In the original creation there were no earthquakes, because the earth, like all else that God made, was perfect. Before the Fall, Adam and Eve lived in a perfect environment on earth in the very presence of God. But when they sinned, not only were they cursed and separated from God but the earth they inhabited was cursed as well. Since that time, both literally and figuratively, the earth has been reeling under the destructive forces both of Satan’s evil corruption and of God’s divine judgment. One day there will be a new heaven and a new earth, but until that time when the usurper will be forever banished to the lake of fire and the true Sovereign, Jesus Christ, reigns in His kingdom, the earth will continue to suffer corruption and destruction.
Speaking of God’s judgment on unbelievers, the writer of Hebrews declares, “His voice shook the earth then, but now He has promised, saying, ‘Yet once more I will shake not only the earth, but also the heaven.’ And this expression, ‘Yet once more,’ denotes the removing of those things which can be shaken, as of created things, in order that those things which cannot be shaken may remain” (Heb. 12:26–27).
At the cross Jesus earned the right to take the title deed to the earth from the hand of His Father (Rev. 5:9–10). Therefore when God shook the earth at the death of His Son, He gave the world a foretaste of what He will do when one day He shakes the earth in judgment at the coming of the King of kings. Because Jesus became “obedient to the point of death, even death on a cross,” His heavenly Father “highly exalted Him, and bestowed on Him the name which is above every name, that at the name of Jesus every knee should bow, of those who are in heaven, and on earth, and under the earth, and that every tongue should confess that Jesus Christ is Lord, to the glory of God the Father” (Phil. 2:8–11).
Subduing Death
and the tombs were opened; and many bodies of the saints who had fallen asleep were raised; and coming out of the tombs after His resurrection they entered the holy city and appeared to many. (27:52–53)
The sixth miracle at the crucifixion was closely related to the previous one, as the supernatural earthquake not only gave the world a foretaste of divine judgment but also caused many tombs to be opened.
The significant miracle of that event, however, was not the mere opening of tombs, as could occur during any earthquake. The great miracle was that many bodies of the saints who had fallen asleep were raised. After the veil of the Temple was torn in two and the earth around Jerusalem was violently shaken, the Lord selectively raised the bodies of certain believers who had died.

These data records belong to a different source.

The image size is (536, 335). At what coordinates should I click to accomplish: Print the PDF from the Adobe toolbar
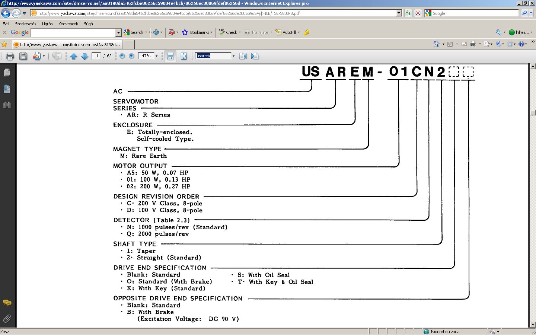coord(10,56)

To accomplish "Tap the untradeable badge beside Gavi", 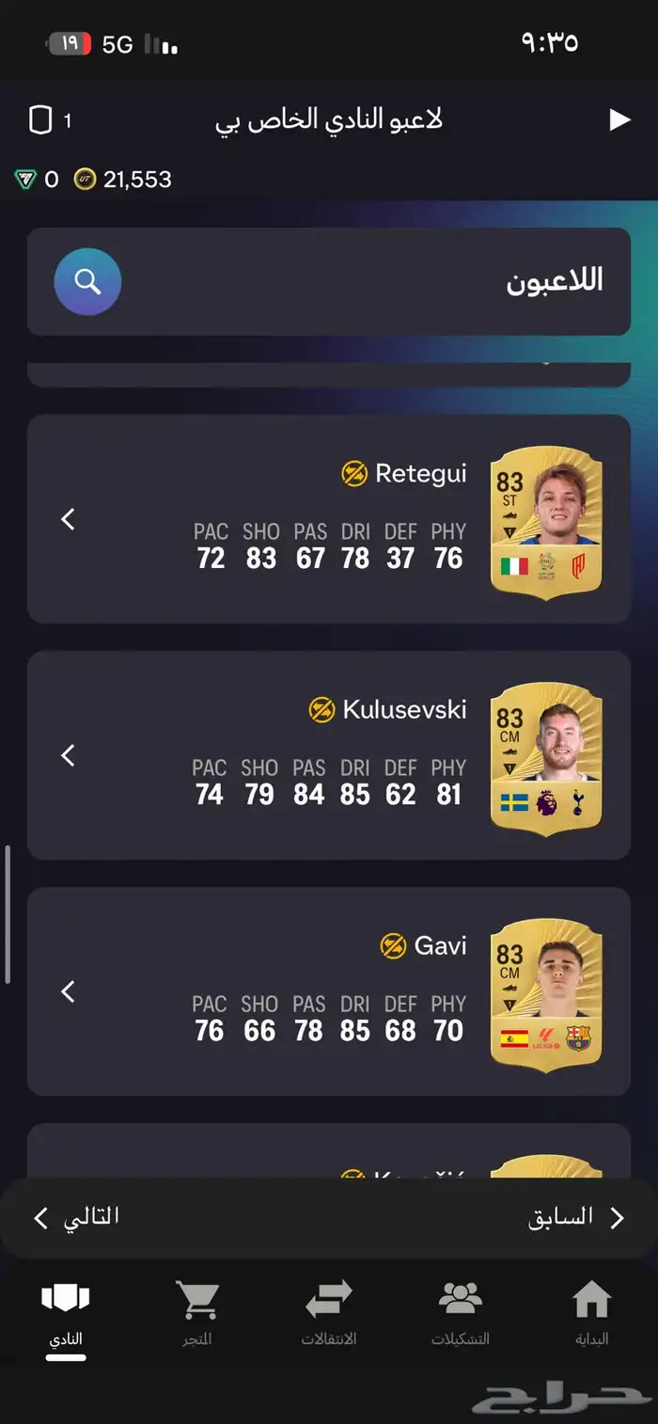I will click(x=393, y=945).
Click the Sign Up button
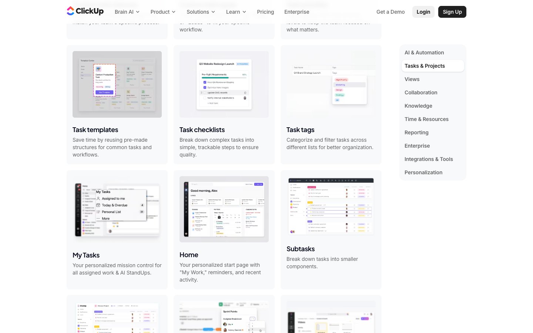Image resolution: width=533 pixels, height=333 pixels. click(x=452, y=12)
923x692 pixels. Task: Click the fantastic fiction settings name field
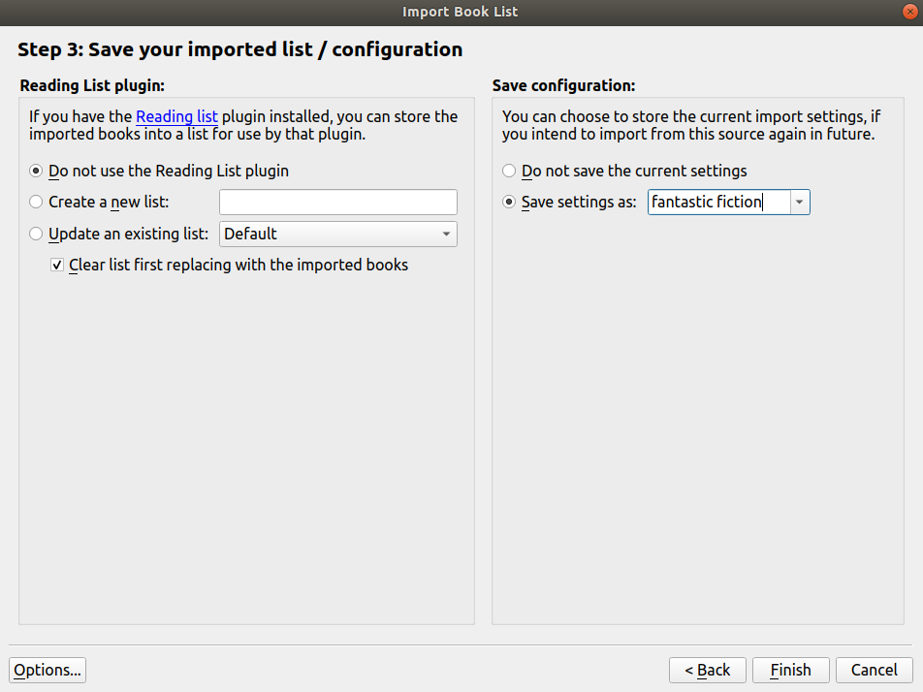[x=717, y=202]
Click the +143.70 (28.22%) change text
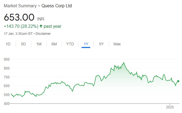Image resolution: width=182 pixels, height=113 pixels. click(x=20, y=26)
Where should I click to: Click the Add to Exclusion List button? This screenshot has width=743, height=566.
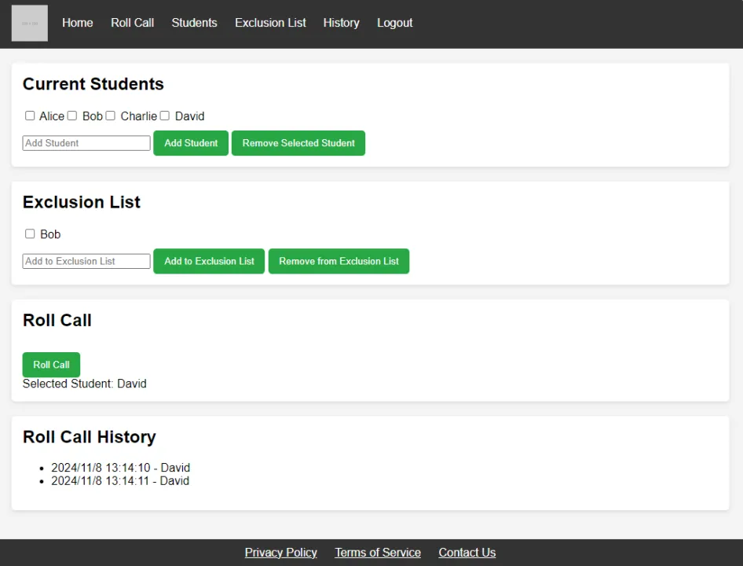[209, 261]
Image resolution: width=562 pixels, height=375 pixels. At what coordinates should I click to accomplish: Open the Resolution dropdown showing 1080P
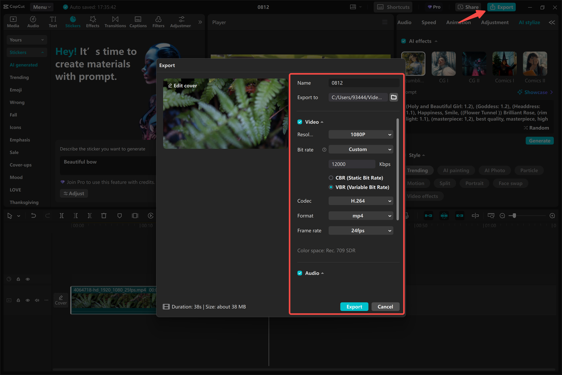tap(360, 134)
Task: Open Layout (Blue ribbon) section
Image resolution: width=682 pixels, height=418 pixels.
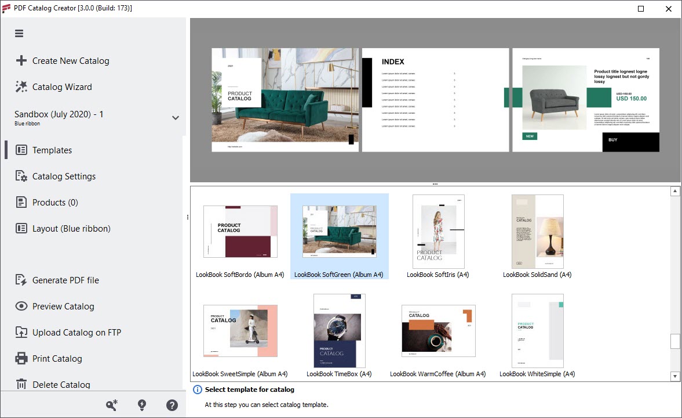Action: pos(71,229)
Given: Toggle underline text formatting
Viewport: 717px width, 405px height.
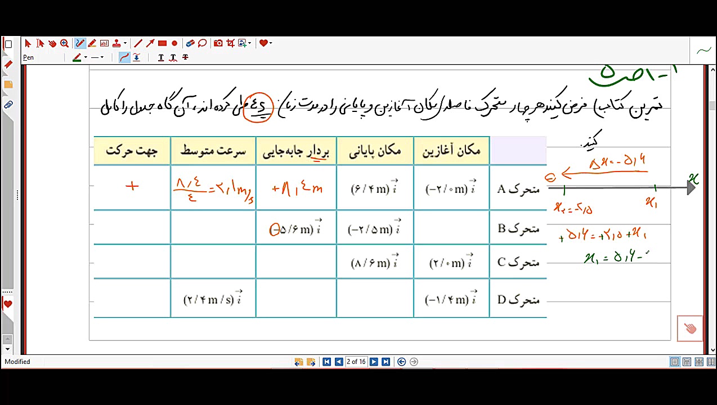Looking at the screenshot, I should [160, 57].
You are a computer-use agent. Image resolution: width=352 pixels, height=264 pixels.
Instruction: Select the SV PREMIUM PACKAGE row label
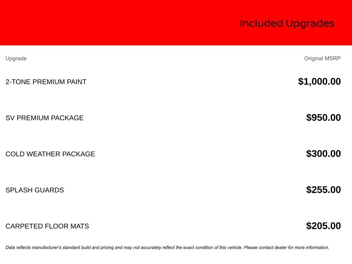44,118
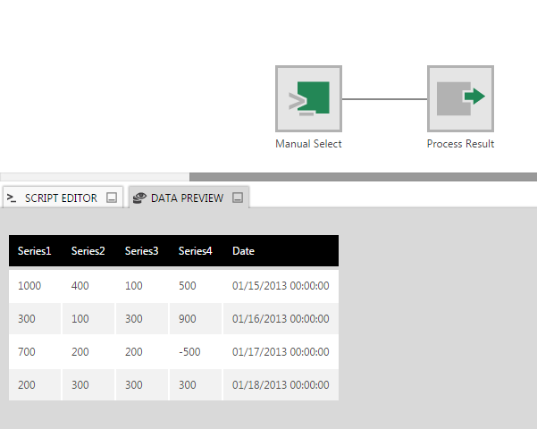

Matthew points out that many, but not all, bodies of the saints who had died were resurrected, making clear that this resurrection was divinely restricted to a limited number of believers. They had trusted in God during the time before and under the Old Covenant, and some of those bodies may have been in their graves many hundreds of years. When Jesus died, their spirits came from the abode of righteous spirits and were joined with their glorified bodies that came out of the graves. This was full and final resurrection and glorification, making this miracle another foretaste of God’s sovereign work during the end times, when “all the dead in Christ shall rise” (1 Thess. 4:16).
It is important to note that the phrase and coming out of the tombs should be followed by a period, indicating the close of the sentence. After His resurrection begins a new sentence and introduces a distinct truth, namely, that those select resurrected saints then entered the holy city and appeared to many.
Those saints did not appear in Jerusalem until after the Lord’s own resurrection, because He was divinely appointed to be “the first fruits of those who are asleep” (1 Cor. 15:20). And just as Christ Himself appeared aft+er His resurrection only to those who already believed in Him, it would also seem that the many to whom the resurrected saints appeared were all believers. We are not told what they said to their brethren in the holy city, but their appearance in bodily form not only testified to Christ’s resurrection but also to God’s promise to raise all those who put their trust in Christ (1 Cor. 15:22, 51–53).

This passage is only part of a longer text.